PROBLEM TO SOLVE: In the listing below, count the lines that contain the string "chart", and state that number without further words.

DATA FOR PROCESSING:

■ ■ ■ ■

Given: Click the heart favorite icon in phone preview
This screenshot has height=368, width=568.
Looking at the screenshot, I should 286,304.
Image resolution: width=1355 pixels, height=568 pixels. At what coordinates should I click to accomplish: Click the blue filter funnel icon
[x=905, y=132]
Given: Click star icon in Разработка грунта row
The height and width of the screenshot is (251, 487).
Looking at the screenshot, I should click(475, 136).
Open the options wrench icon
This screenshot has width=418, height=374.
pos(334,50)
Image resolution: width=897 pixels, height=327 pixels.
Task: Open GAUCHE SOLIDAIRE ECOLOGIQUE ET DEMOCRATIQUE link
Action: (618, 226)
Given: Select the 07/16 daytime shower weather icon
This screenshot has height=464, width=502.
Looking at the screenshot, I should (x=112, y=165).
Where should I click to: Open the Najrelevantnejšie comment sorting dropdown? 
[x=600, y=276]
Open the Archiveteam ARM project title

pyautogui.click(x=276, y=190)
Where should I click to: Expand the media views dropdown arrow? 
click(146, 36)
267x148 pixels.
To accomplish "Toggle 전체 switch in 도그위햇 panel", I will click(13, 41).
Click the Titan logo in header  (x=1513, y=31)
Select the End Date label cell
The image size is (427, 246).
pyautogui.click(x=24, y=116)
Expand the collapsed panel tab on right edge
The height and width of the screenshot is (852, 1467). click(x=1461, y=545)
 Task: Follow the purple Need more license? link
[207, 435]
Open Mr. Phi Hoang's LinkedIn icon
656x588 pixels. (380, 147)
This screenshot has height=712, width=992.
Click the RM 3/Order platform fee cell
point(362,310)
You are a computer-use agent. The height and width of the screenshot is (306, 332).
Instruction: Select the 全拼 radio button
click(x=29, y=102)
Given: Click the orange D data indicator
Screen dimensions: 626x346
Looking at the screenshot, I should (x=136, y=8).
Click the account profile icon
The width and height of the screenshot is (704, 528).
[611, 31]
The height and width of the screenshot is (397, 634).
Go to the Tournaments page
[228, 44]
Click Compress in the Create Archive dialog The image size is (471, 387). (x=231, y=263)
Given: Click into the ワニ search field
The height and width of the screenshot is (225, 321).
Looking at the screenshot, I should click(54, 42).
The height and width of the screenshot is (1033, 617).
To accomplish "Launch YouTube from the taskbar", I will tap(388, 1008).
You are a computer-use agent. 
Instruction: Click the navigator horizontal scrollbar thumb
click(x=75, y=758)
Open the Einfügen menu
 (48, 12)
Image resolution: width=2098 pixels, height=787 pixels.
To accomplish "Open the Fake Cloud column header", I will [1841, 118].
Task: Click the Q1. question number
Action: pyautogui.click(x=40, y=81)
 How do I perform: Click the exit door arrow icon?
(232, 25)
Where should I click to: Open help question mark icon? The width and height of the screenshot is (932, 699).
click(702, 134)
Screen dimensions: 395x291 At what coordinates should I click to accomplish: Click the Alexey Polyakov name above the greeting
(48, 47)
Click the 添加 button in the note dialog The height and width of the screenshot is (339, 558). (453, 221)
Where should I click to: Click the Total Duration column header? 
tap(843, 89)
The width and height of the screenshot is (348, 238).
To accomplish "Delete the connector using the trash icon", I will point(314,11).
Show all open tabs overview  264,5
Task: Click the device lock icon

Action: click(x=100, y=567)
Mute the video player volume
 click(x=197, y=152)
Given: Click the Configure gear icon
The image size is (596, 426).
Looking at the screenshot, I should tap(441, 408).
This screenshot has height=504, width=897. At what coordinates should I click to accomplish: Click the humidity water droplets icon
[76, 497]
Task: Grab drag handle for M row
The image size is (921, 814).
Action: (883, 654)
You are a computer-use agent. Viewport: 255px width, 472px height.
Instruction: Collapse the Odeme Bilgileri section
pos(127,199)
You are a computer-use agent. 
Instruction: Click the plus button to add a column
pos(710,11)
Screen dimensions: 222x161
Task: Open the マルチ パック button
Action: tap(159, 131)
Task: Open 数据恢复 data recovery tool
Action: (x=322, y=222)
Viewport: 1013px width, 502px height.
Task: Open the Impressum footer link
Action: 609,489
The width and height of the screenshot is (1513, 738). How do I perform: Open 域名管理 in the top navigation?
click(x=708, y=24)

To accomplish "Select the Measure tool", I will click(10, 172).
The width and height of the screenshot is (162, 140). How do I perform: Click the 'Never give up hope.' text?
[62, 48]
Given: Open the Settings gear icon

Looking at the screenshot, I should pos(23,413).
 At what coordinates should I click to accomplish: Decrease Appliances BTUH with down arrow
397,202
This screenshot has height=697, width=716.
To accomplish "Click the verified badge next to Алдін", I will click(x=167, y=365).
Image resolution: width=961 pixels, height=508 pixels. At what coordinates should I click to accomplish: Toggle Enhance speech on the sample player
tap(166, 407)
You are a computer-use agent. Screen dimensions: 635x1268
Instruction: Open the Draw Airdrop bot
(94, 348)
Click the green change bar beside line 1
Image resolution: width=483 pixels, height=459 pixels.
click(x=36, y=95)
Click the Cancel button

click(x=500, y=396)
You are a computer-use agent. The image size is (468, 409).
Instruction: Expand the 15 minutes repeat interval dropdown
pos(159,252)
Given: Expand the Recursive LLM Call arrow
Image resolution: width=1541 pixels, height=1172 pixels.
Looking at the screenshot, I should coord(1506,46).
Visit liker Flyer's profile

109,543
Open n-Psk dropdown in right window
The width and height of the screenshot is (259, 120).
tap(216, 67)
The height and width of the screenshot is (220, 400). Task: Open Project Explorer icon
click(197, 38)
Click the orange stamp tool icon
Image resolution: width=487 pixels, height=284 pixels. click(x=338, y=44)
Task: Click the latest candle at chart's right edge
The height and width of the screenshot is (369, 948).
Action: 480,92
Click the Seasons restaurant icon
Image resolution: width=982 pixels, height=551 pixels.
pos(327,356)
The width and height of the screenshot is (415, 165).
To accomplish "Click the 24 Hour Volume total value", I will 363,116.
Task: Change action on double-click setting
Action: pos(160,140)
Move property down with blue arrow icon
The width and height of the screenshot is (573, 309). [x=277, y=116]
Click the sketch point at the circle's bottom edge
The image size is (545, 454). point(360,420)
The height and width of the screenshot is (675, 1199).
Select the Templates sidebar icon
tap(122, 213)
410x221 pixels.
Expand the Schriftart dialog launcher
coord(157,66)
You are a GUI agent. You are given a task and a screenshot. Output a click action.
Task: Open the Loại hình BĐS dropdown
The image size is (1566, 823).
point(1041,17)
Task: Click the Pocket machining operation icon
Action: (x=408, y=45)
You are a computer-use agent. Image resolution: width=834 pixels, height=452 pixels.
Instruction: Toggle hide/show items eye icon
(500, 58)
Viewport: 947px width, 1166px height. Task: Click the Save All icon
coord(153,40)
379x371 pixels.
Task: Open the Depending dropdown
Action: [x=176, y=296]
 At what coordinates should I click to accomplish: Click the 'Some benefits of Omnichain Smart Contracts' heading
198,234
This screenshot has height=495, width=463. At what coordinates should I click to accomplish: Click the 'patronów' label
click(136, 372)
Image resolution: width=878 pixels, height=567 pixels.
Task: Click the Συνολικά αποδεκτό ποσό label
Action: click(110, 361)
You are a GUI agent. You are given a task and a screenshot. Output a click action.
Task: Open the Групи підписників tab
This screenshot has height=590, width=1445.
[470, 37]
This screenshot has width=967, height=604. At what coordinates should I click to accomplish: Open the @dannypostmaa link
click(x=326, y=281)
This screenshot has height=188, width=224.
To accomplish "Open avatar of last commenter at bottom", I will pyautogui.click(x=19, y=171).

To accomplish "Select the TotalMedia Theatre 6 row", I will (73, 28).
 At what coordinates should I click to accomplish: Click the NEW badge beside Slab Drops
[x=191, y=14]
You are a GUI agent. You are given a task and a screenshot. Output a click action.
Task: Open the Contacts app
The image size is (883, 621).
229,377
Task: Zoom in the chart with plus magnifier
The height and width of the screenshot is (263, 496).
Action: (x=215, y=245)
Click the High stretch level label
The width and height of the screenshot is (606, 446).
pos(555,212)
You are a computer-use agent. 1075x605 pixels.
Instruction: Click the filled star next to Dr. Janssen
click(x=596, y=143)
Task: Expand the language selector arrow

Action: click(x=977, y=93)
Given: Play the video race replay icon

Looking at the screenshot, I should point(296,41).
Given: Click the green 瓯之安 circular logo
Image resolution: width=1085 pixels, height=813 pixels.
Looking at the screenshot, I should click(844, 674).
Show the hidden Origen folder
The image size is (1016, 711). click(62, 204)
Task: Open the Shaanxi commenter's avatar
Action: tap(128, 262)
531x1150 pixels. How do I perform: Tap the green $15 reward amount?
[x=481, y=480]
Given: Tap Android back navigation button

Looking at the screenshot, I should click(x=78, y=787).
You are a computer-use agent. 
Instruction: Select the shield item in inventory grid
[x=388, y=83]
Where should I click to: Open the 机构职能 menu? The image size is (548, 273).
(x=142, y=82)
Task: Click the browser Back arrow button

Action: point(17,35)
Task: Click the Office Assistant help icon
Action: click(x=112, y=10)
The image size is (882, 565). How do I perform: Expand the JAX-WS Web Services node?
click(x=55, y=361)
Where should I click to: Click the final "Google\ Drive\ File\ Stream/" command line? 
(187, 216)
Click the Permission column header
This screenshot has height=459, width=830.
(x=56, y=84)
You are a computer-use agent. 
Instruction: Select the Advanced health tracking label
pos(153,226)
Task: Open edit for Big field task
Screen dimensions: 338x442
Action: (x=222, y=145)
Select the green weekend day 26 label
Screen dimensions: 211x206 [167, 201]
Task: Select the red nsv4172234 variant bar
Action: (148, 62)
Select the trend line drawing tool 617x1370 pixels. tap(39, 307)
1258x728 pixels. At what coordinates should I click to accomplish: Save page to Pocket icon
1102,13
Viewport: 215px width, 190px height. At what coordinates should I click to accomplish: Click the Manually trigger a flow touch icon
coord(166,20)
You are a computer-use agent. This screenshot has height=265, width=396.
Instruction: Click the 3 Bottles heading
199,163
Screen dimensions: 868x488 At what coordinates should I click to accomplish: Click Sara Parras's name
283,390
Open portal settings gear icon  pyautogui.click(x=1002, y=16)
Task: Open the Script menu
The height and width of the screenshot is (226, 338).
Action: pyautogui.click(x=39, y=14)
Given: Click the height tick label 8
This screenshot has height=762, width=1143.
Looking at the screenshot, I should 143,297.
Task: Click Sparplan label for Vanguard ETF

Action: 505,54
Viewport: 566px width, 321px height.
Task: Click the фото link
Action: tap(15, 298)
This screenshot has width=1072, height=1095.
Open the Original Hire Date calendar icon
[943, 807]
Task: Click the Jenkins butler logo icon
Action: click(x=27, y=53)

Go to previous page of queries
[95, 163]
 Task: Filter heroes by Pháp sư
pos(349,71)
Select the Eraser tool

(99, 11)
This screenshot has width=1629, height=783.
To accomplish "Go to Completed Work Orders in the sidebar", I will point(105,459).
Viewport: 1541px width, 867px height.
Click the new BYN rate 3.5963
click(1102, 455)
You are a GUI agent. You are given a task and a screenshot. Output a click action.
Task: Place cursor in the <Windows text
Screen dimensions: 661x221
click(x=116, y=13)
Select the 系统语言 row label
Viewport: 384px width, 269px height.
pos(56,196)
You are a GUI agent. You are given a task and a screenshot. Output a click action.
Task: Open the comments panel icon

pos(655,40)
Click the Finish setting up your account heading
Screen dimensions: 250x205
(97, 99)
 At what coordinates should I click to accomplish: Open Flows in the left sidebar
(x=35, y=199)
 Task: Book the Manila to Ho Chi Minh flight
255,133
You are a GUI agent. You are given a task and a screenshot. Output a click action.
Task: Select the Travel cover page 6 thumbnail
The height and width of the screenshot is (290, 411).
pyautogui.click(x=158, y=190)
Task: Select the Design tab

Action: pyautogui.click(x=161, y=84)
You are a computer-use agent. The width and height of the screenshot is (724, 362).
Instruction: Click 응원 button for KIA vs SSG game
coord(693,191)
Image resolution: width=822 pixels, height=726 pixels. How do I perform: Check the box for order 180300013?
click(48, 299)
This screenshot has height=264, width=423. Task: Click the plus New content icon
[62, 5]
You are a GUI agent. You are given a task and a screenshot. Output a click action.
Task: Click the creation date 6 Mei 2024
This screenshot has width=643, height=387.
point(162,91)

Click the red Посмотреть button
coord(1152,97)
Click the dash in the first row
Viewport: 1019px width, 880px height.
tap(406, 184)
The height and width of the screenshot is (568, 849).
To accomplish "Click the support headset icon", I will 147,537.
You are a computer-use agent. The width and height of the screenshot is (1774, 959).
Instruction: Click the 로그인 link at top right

■ ■ ■ ■

TASK RESULT: 2